Problem details: Please copy out the material word for word, starting with the line that contains "Click the CL user avatar badge" and going on through the line that contains "Click the stop playback button", both included. Leave the pictures out of your answer.

Provided information:
-------

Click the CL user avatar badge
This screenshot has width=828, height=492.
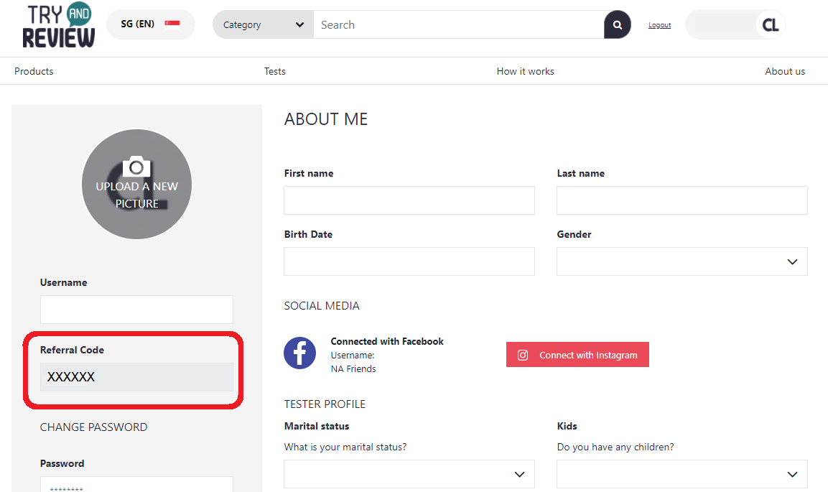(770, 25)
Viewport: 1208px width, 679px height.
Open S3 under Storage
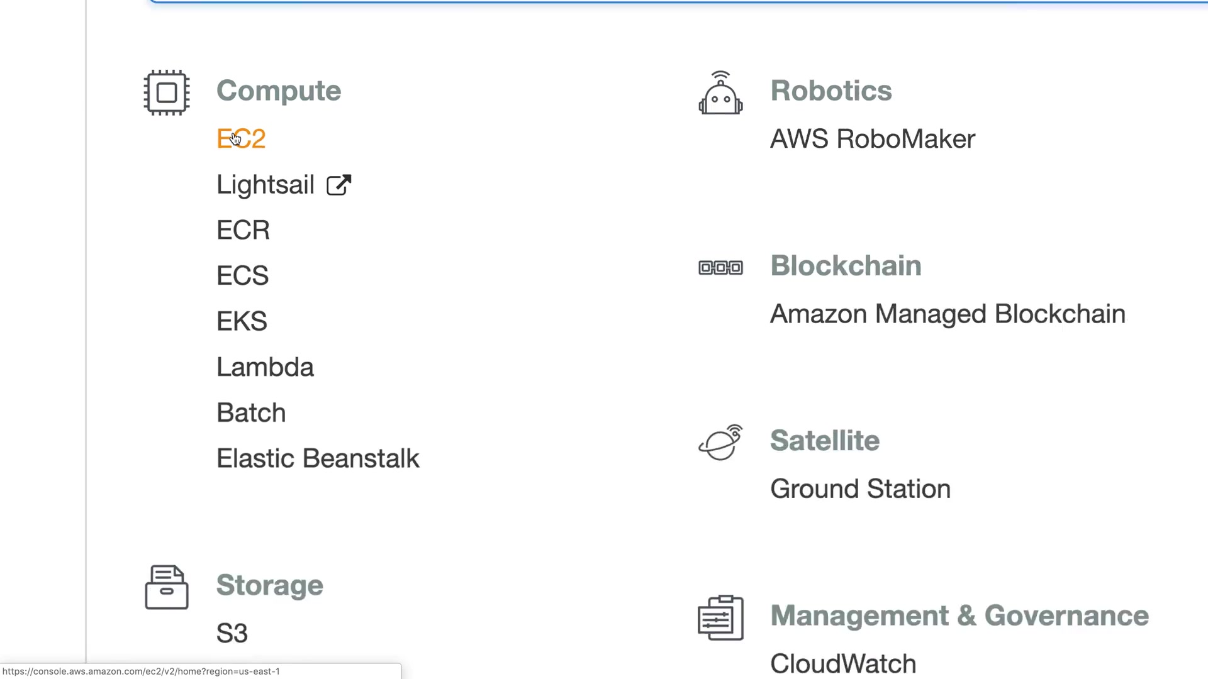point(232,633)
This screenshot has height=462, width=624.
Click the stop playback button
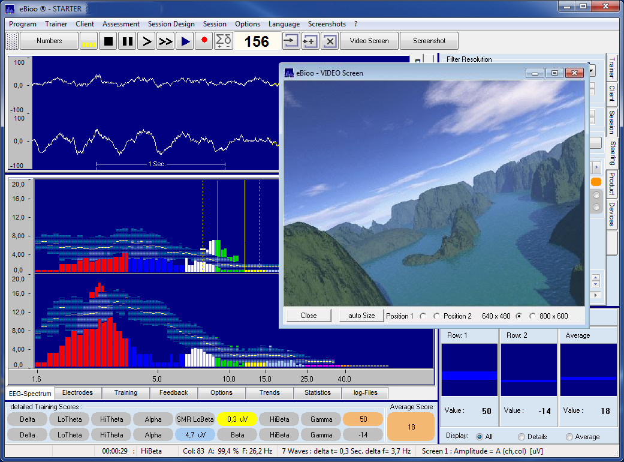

-------

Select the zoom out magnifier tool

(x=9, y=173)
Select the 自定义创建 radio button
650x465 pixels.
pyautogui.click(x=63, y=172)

-------

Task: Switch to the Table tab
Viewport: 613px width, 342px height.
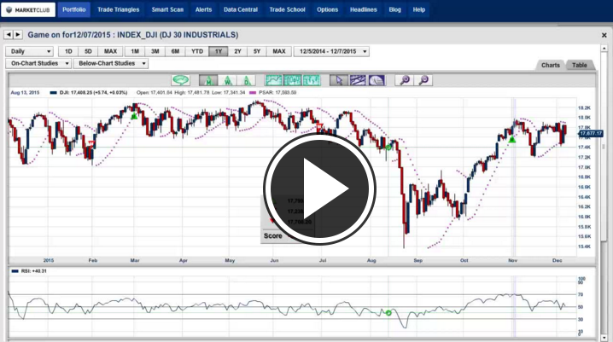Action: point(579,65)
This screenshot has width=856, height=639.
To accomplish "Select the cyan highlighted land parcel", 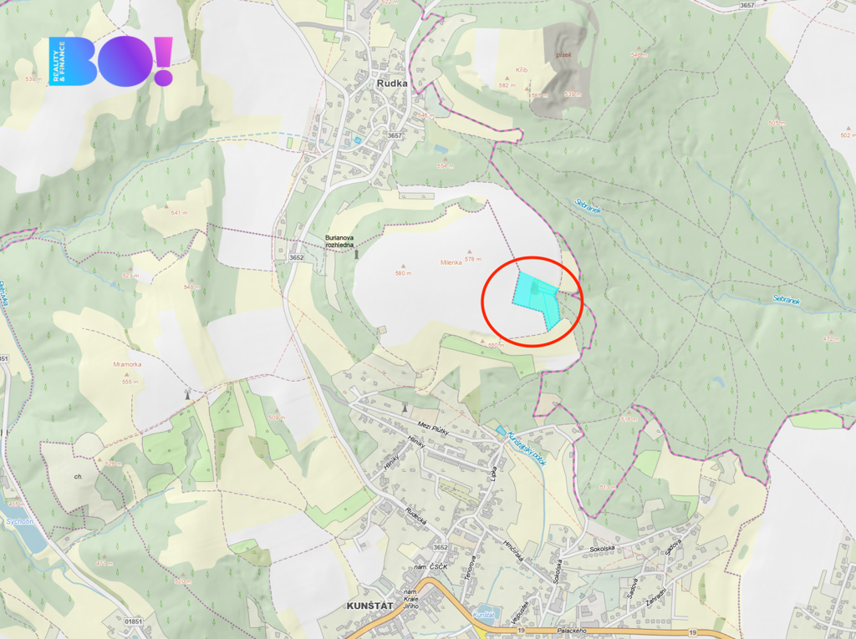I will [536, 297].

-------

Exercise answer:
Click the CL user avatar badge
This screenshot has width=828, height=492.
(770, 25)
Viewport: 1208px width, 679px height.
Open S3 under Storage
point(232,633)
This screenshot has height=462, width=624.
Click the stop playback button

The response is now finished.